• EXERCISE BRIEF:
The answer must consist solely of the lines from the one containing "Where should I" through the last line of the records, set down exactly and without any pictures.

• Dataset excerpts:
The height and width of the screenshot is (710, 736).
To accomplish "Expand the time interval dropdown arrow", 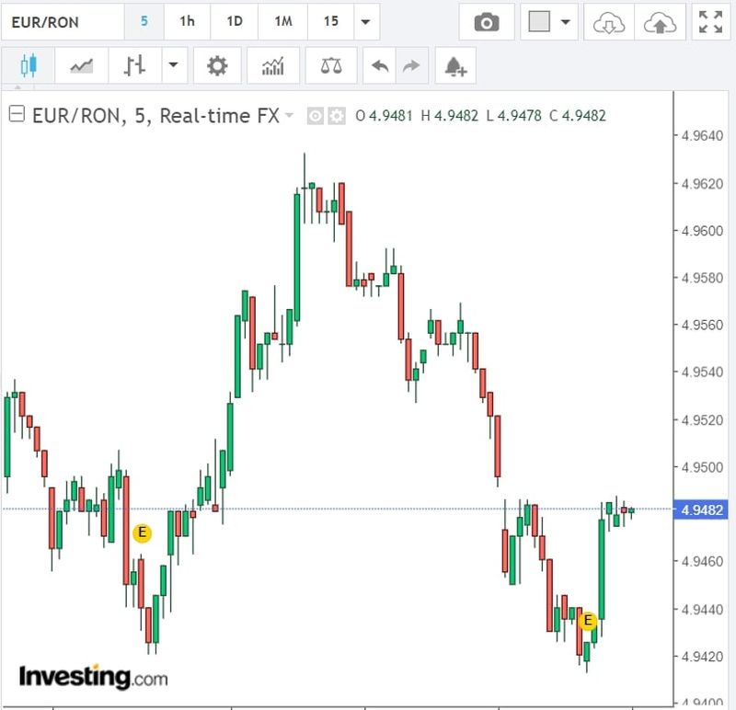I will 366,22.
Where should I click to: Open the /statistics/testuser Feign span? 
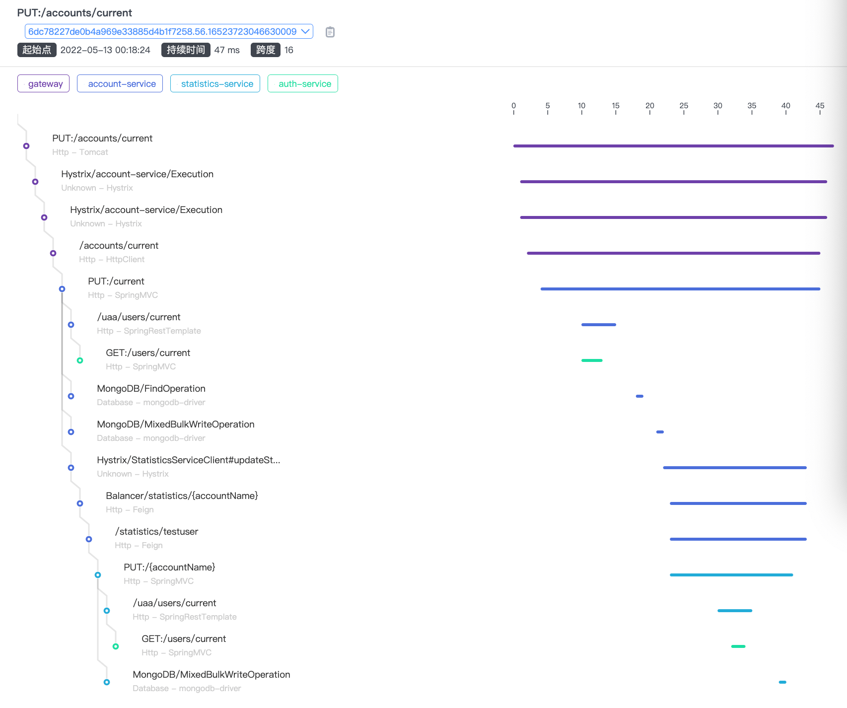pos(156,531)
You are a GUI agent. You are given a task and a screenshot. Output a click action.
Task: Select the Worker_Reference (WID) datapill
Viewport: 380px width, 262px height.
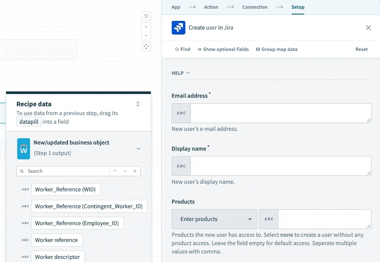coord(66,189)
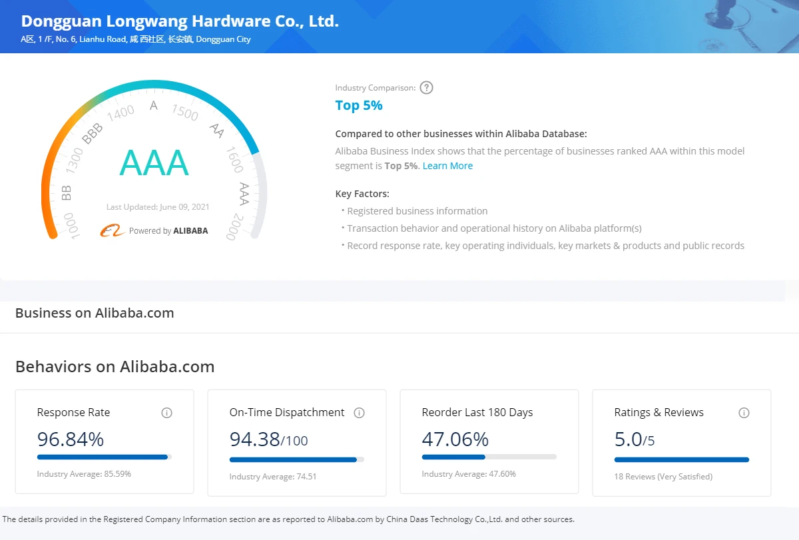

• SOLUTION FOR THIS PROBLEM:
Where should I click to: Open the /statistics/testuser Feign span? 
pos(156,531)
You are a GUI agent. You are given a task and a screenshot. Output a click action.
Task: Select the Worker_Reference (WID) datapill
Viewport: 380px width, 262px height.
coord(66,189)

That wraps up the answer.